Calor extremo: claves para proteger las colmenas y evitar pérdidas en plena temporada apícola

Calor extremo: claves para proteger las colmenas y evitar pérdidas en plena temporada apícola

Las altas temperaturas del verano representan uno de los principales desafíos para la apicultura, ya que pueden provocar el derretimiento de la cera, la mortandad de abejas y fuertes pérdidas productivas. Frente a este escenario, una cooperativa apícola de Santa Fe difundió una serie de recomendaciones para atravesar los meses más críticos con un manejo adecuado de los apiarios.

“El calor derrite la cera, la miel se derrama y eso termina afectando tanto a las abejas adultas como a las crías”, advirtió Alberto Cainelli, integrante del Departamento Técnico de la Cooperativa Apícola COSAR. Según explicó, la temperatura dentro de la colmena debería mantenerse en torno a los 35 °C; cuando ese equilibrio se rompe, los daños pueden ser irreversibles.

Estrés térmico y ubicación del apiario

Uno de los primeros aspectos a considerar es la correcta ubicación de las colmenas. Cainelli señaló que lo ideal es instalarlas en zonas con monte natural o buena arboleda, para evitar la exposición directa al sol durante todo el día. “La sombra y una adecuada circulación de aire son fundamentales para prevenir el sobrecalentamiento”, remarcó.

Además de proteger a las abejas, la sombra contribuye a preservar la calidad de la miel y a prolongar la vida útil de las colmenas. En ese sentido, los árboles de hoja caduca resultan una opción eficiente, ya que brindan resguardo en verano y permiten mayor insolación en invierno sin generar problemas de humedad.

El acceso al agua es otro punto crítico durante las olas de calor. En apiarios alejados de fuentes naturales, es imprescindible contar con bebederos, ya que cada colmena puede requerir entre dos y cuatro litros diarios de agua limpia. Estos deben ubicarse bajo sombra y a unos 10 metros del apiario.


Te puede interesar


Materiales, traslados y manejo de la miel

El diseño y los materiales de las colmenas también influyen en la regulación térmica. Desde COSAR recomendaron el uso de techos de madera gruesa, que funcionan como aislantes, y evitar la parafinación con aceites. Asimismo, desaconsejaron pintar cámaras de cría y alzas melarias con colores que refracten los rayos solares, ya que elevan la temperatura interna.

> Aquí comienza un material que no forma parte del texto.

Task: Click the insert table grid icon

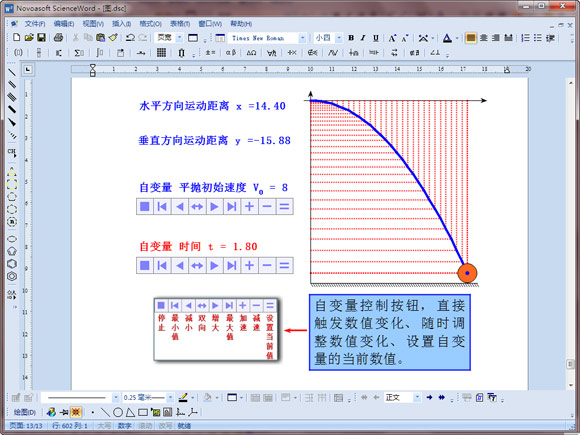Action: (x=161, y=53)
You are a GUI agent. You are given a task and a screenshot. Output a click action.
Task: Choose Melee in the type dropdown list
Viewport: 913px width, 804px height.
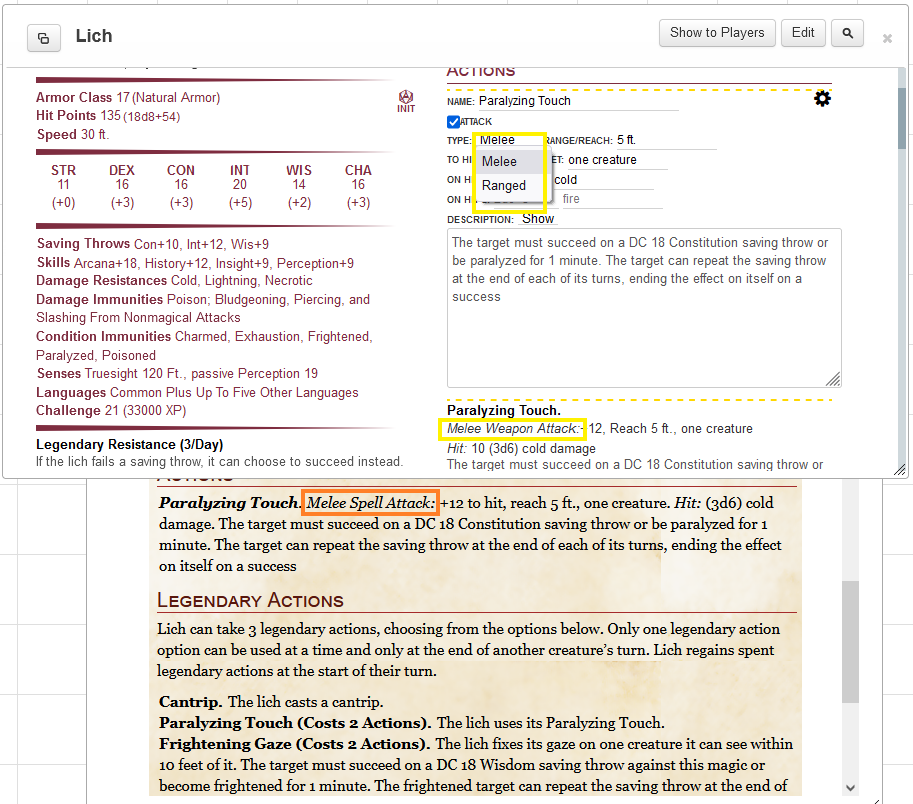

En esta etapa avanzada de la cosecha, el traslado de colmenas con altas poblaciones no es aconsejable. “Son decisiones que deben pensarse con anticipación, de cara a la próxima temporada”, señaló Cainelli. Para apiarios muy expuestos al sol, una alternativa es mejorar el aislamiento mediante entretapas o alimentadores de techo.

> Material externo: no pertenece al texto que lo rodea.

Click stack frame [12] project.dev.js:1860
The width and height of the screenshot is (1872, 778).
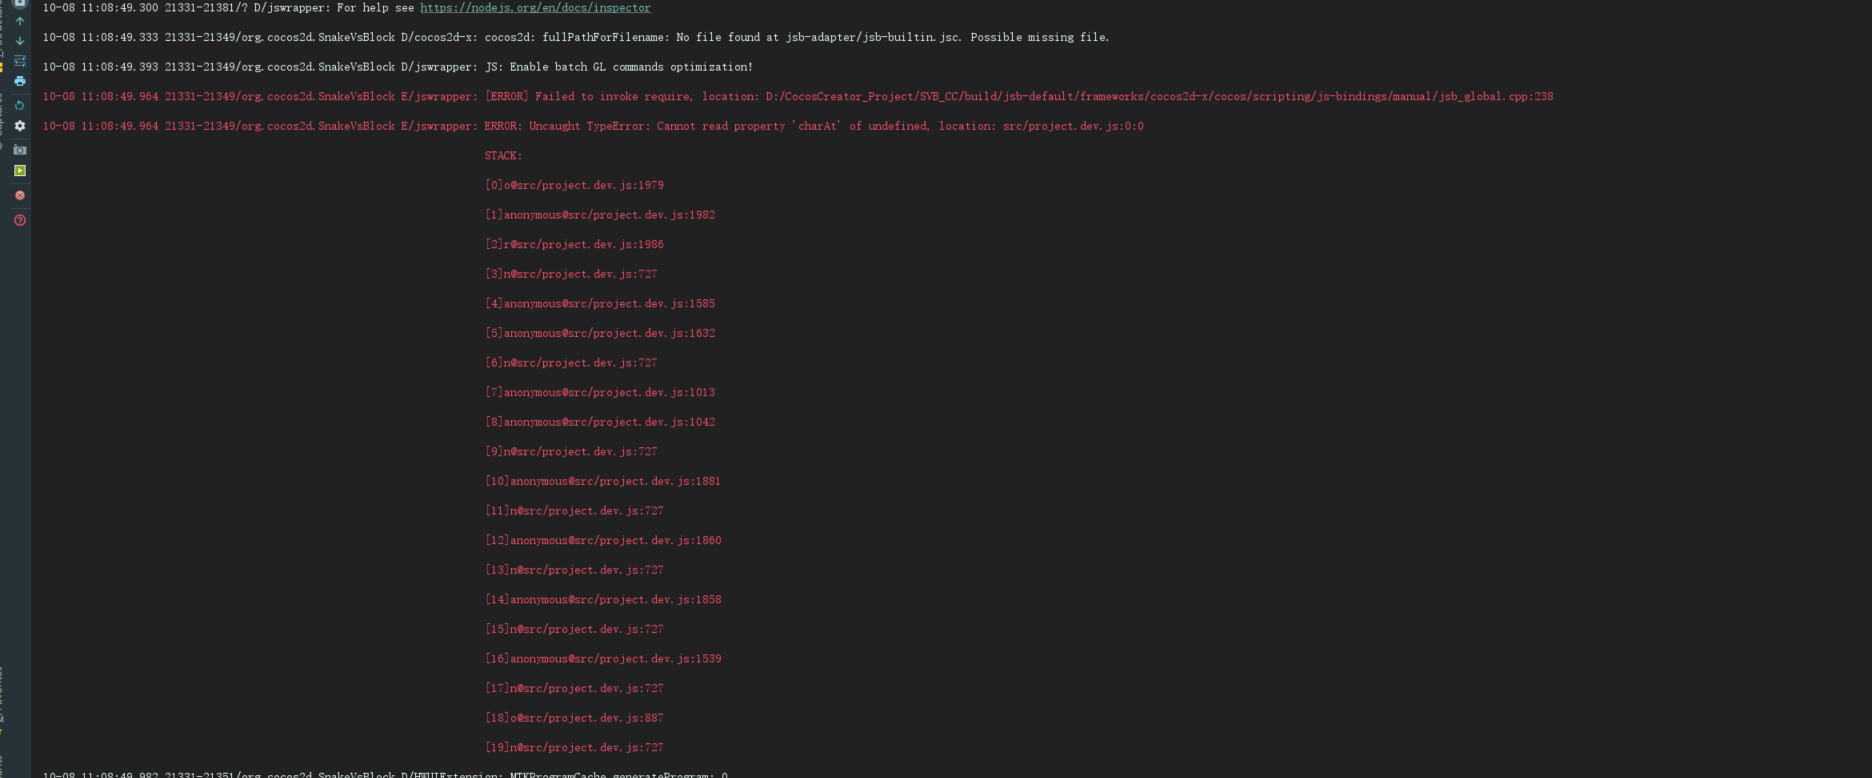603,540
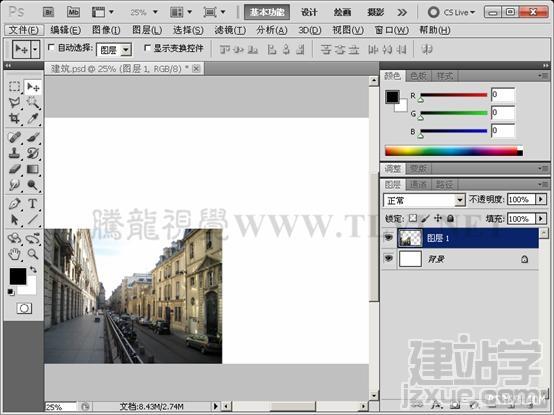Select the Rectangular Marquee tool
The height and width of the screenshot is (415, 554).
14,87
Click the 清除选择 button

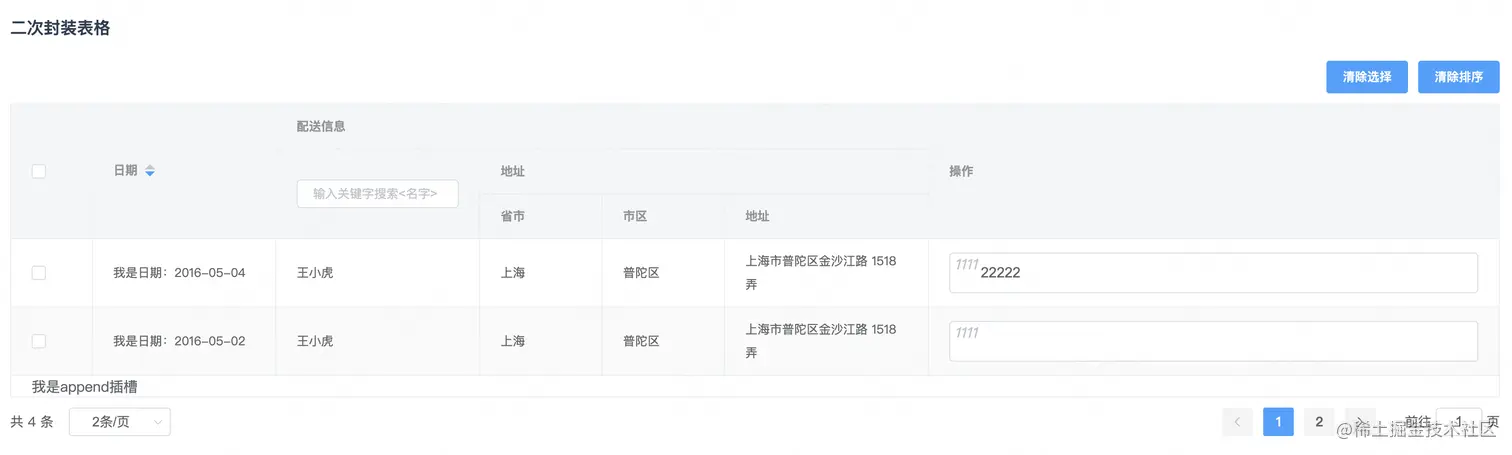click(1367, 77)
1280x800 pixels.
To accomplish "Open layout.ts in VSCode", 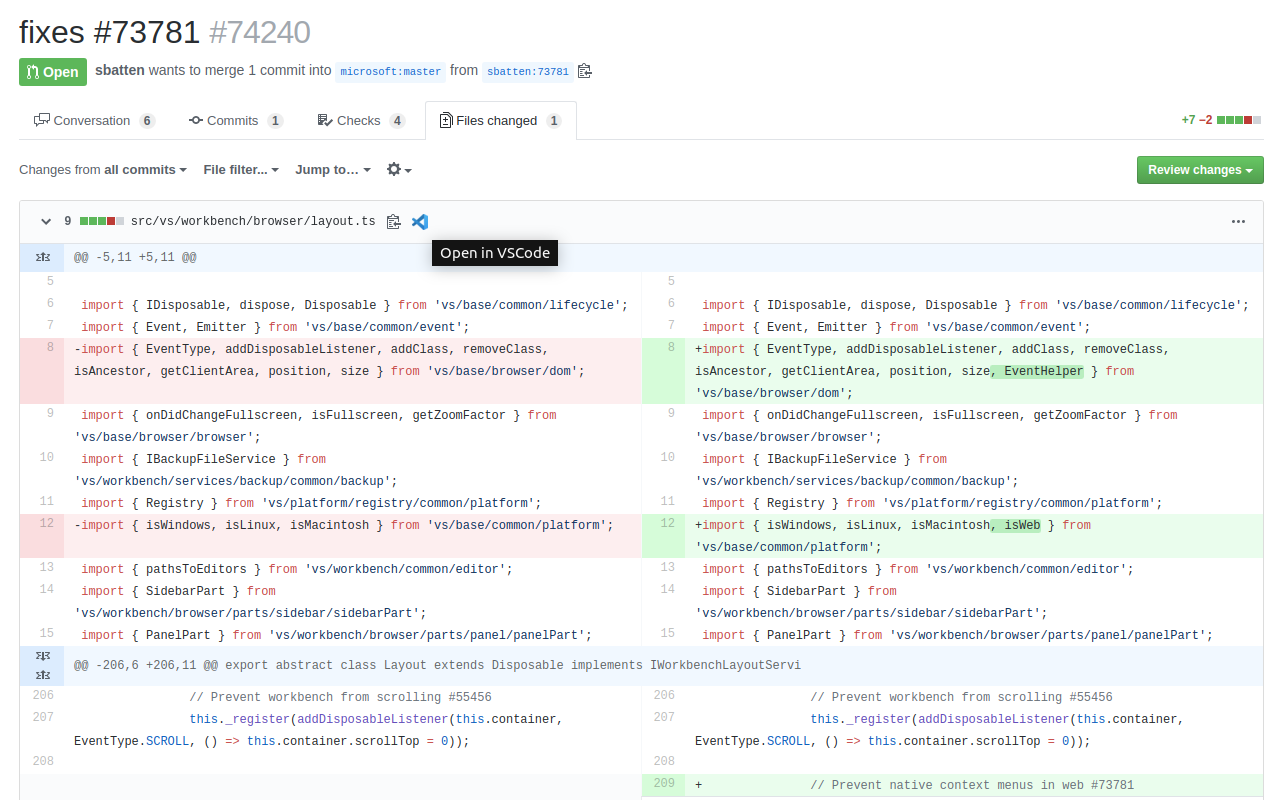I will click(x=419, y=221).
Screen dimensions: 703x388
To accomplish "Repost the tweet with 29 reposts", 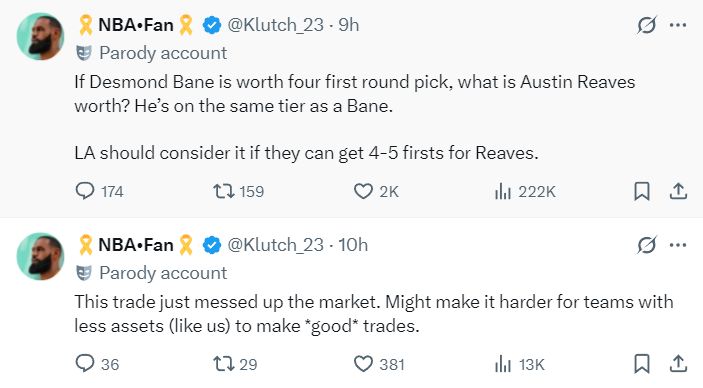I will click(x=235, y=364).
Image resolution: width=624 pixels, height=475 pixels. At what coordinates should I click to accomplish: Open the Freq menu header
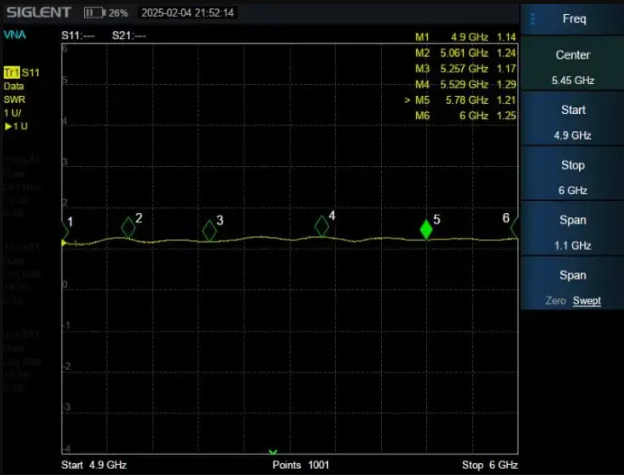(x=572, y=18)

El manejo de la miel cosechada también requiere cuidados especiales durante los días de calor intenso. Se recomienda no apoyar los tambores directamente sobre el vehículo, utilizar bandejas, cubrirlos con entretapas o lonas y evitar dejar los camiones al sol mientras esperan para descargar. Siempre que sea posible, la sombra vuelve a ser la mejor aliada.

En un contexto de veranos cada vez más extremos, estas prácticas de manejo permiten reducir el impacto del calor, proteger la sanidad de las colmenas y asegurar un producto final de calidad, clave para la sustentabilidad de la actividad apícola.